Auch der Schweizer Filmemacher Tobias Wyss hatte so einen Onkel in Amerika: Walter Otto Wyss, kurz WOW genannt. «Mein Onkel in Amerika, der Held meiner Kindheit», sagt Tobias Wyss zu Beginn des Films aus dem Off. «Sechzig Jahre hatte er in meinem Kopf gelebt, ich weiss nicht, warum.» Der Filmemacher macht sich in «Flying Home» auf die Suche nach den Spuren des verstorbenen Onkels. Er beginnt im Tessin im Haus, in dem Walter Otto Wyss aufgewachsen war. Hier ist noch alles wie damals: dieselben Möbel, dieselben Gerüche. Tobias Wyss arbeitet sich durch Fotos und liest in den Briefen, die sein Onkel aus der Ferne an seine über alles geliebte Mutter geschrieben hat, nachdem er 1939 in die Neue Welt auswanderte. Mehr als 500 Briefe schrieb der Sohn während dreissig Jahren an seine Mutter.
In den USA wird WOW Autoingenieur bei Ford, entwickelt ein revolutionäres Hybridauto, das allerdings nie produziert wird, beginnt, leidenschaftlich zu fotografieren, und lebt die letzten dreissig Jahre seines Lebens einsam auf Hawaii. Tobias Wyss begibt sich zu verschiedenen Stationen von WOWs Leben, sucht Orte auf, trifft Menschen, die WOW noch gekannt haben, und lernt den Helden seiner Kindheit neu kennen.

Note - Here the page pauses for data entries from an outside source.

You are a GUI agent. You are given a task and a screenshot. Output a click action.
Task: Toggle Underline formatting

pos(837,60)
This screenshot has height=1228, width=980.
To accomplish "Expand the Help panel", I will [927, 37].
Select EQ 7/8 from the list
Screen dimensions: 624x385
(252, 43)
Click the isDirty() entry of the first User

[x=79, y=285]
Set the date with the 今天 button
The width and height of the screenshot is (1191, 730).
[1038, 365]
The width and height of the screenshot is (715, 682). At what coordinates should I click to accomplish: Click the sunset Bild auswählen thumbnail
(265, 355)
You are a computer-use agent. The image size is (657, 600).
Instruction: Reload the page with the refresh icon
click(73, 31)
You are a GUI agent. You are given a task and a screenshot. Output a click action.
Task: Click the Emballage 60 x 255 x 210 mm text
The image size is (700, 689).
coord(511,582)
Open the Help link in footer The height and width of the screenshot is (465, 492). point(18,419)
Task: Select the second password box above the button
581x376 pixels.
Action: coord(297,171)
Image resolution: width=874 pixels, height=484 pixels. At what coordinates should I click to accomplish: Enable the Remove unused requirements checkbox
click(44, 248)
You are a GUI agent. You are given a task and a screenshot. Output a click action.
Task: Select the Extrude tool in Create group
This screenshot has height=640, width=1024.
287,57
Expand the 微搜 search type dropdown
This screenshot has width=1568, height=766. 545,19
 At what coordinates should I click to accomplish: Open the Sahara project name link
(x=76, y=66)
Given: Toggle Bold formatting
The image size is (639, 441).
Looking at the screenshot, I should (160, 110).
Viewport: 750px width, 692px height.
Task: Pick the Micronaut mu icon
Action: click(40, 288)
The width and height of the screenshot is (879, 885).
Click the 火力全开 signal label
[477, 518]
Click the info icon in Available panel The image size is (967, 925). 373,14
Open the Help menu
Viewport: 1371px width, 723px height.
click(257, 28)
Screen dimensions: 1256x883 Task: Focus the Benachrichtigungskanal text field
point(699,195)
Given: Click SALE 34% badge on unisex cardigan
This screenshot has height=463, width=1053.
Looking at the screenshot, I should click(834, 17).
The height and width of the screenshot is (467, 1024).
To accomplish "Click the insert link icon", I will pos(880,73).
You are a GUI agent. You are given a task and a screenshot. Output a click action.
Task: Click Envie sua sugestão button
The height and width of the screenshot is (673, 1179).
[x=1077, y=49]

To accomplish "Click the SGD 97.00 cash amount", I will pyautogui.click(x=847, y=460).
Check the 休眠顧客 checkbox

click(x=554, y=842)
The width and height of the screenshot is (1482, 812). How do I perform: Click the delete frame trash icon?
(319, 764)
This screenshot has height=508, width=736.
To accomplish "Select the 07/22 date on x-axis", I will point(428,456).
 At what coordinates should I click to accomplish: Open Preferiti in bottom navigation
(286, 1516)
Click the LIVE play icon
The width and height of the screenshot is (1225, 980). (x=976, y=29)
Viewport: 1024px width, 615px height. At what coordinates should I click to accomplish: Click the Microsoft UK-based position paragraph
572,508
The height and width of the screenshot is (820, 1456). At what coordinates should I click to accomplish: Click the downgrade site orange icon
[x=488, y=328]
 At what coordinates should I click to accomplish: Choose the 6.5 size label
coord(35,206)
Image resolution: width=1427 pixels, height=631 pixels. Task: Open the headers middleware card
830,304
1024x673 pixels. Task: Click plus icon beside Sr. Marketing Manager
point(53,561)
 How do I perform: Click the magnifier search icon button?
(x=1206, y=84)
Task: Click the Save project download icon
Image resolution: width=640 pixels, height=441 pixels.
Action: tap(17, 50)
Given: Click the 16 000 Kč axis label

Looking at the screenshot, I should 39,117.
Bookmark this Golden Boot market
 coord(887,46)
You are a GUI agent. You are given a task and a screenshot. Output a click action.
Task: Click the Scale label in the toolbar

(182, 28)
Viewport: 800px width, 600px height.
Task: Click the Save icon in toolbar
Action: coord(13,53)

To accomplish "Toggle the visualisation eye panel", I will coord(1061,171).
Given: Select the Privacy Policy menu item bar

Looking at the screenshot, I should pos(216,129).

«Flying Home» ist ein berührender Film über eine spannende, einsame Figur, die ihrer Zeit voraus war. Und auch ein Film über die Sehnsucht nach einem anderen Leben und das Heimweh. Anhand von WOWs Leben gibt Tobias Wyss einen Einblick in die boomende Nachkriegszeit in den USA. Wyss inszeniert sich selber im Film angenehm zurückhaltend und lässt zum Glück gewisse Geheimnisse in Bezug auf seinen Onkel geheim bleiben. So schwebt auch nach dem Film noch immer ein gewisser Mythos über dem Onkel in Amerika. süs
«Flying Home». Schweiz 2010. Regie: Tobias Wyss. Ab 12. Januar in Deutschschweizer Kinos.